Very often indeed the nucleus is assumed motionless. It is then assumed that the motion of the nuclei and the electrons can be treated separately. This is known as the Born-Oppenheimer approximation. The reason is that solving the equations simultaneously is very difficult and would not be very efficient.

Note that for the hydrogen atom this approximation is not required. In this two particle case the wave function describes the relative motion and position of electron and nucleus.

Answer 3

The nucleus does have a probability cloud. As the simplest example, consider the hydrogen-1 atom. Conservation of momentum requires that the center of mass of the electron and proton remain fixed. Therefore we have

$$\Psi_p(\textbf{x}|=(\text{const.})\Psi_e(-\alpha\textbf{ x}),$$

where $\Psi_p$ is the wavefunction of the proton, $\Psi_e$ is the wavefunction of the electron, and $\alpha$ is the ratio of the masses. Because $\alpha$ is large, one can often approximate the proton as being fixed at one point.

Answer 4

The answer is that the protons in the nucleus are quantum particles and don't have a well-defined position, but the uncertainty isn't a big factor in determining the potential experienced by the orbiting electrons, so we can just treat them as a fixed source of potential. That does, also, make the calculations much, much easier.

Answer 5

Nuclei are quantum particles and have a wavefunction and hence a probability density, too. However, it is hard to calculate and to visualize, and it is often not needed.

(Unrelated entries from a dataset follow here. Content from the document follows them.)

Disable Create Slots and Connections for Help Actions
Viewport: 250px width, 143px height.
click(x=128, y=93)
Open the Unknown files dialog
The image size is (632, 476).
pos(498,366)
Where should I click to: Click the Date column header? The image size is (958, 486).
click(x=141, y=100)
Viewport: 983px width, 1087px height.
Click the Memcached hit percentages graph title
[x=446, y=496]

For electrons, you can e.g. look at a one-electron density of a many electron system or at orbitals, which correspond the best possible solutions of approximating the full many-electron problem with an independent-particle problem. However, electrons are all the same, which makes the problem easier.

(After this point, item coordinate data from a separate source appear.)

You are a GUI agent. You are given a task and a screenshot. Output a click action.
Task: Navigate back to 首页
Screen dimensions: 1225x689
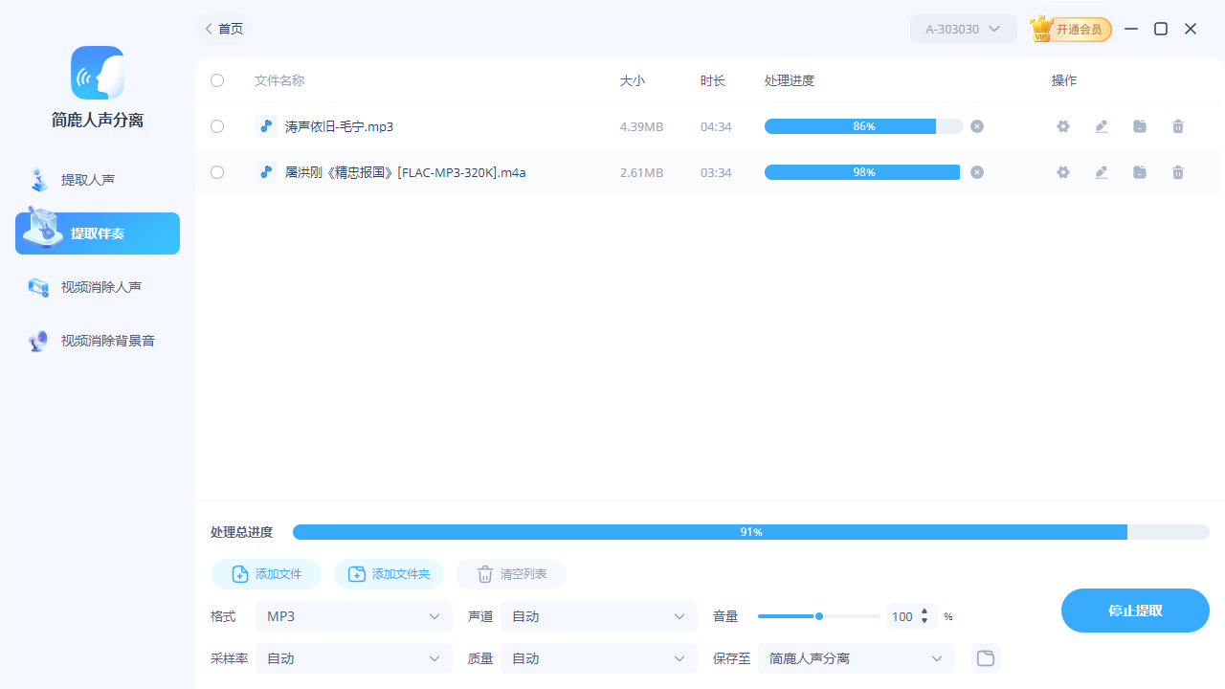[x=223, y=29]
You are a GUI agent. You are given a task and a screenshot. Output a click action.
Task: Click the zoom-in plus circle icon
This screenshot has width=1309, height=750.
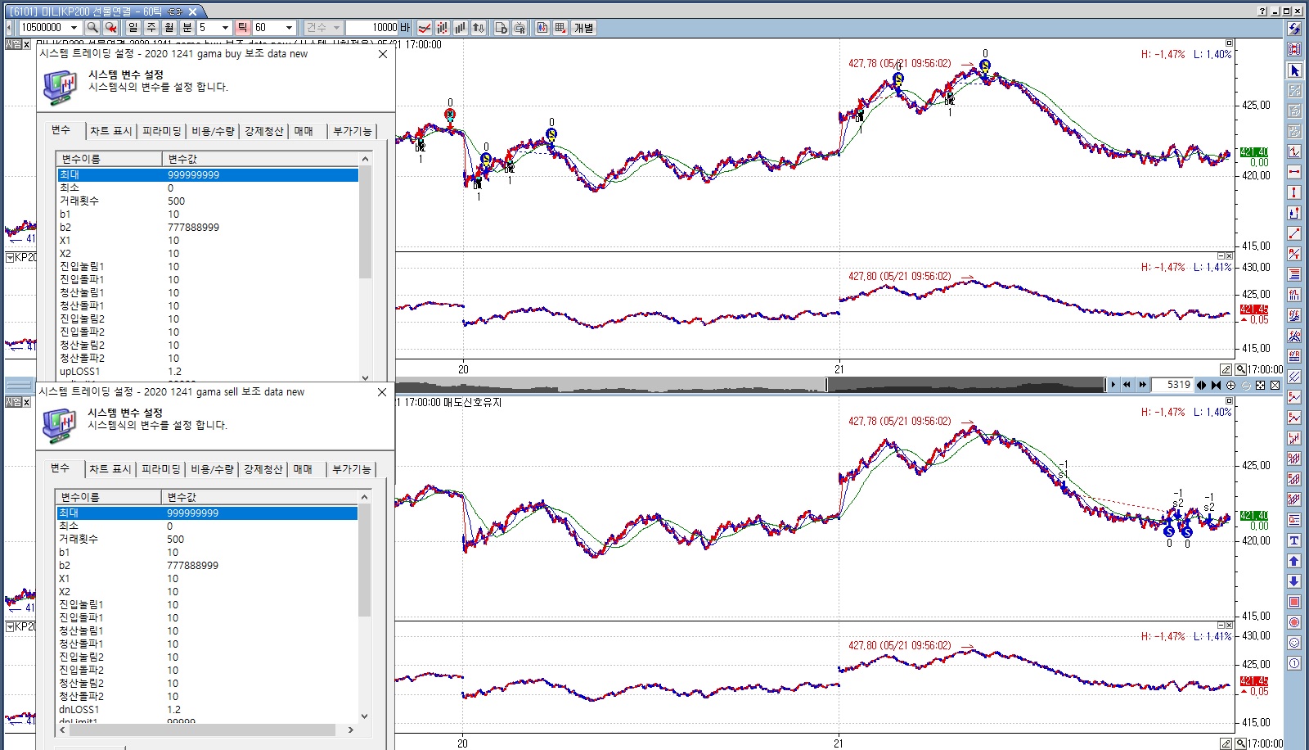1230,385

In contrast, if you want to visualize the nuclei of a molecule, you have a hard time. An example where it was actually done is this article. In the article, the nuclear probability densities of molecules are obtained by approximating the nuclear wavefunction as product of harmonic oscillator functions in the normal modes and by integrating over all but the coordinates of one nucleus. You see that the spatial extend of the nuclear probability density is small even for vibrationally excited states, hence it is usually of little interest.

Another problem when you want to calculate a probability density is how to treat the invariance with respect to translation and rotation of the whole system. For electrons in a molecule this is not a problem if the nuclei are assumed to be fixed in space, but you always need some reference, otherwise the density is just a constant.

Answer 6

As already pointed out in the other answers, nuclei do have a probability cloud. It is only a lot smaller than compared to electrons because the mass of the nucleus (or even a single proton or neutron) is a lot higher.

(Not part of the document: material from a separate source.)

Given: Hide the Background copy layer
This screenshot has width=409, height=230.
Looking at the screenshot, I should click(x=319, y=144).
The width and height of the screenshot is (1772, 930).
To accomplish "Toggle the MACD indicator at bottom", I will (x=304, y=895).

The uncertainty principle is given by

$$\Delta x \Delta p \ge \frac{h}{4\pi}$$

where $\Delta x$ is the uncertainty in position and $\Delta p$ is the uncertainty in momentum. If a particle has a large probability cloud, this is the same as saying it has a large uncertainty in position.

For the equation to be true, it either $\Delta x$ or $\Delta p$ increases or decreases, the other must decrease or increase.

Since $p=mv$, we can see that if the mass is higher, momentum is aswell. Thus, a higher mass means higher uncertainty in momentum and likewise, smaller uncertainty in position.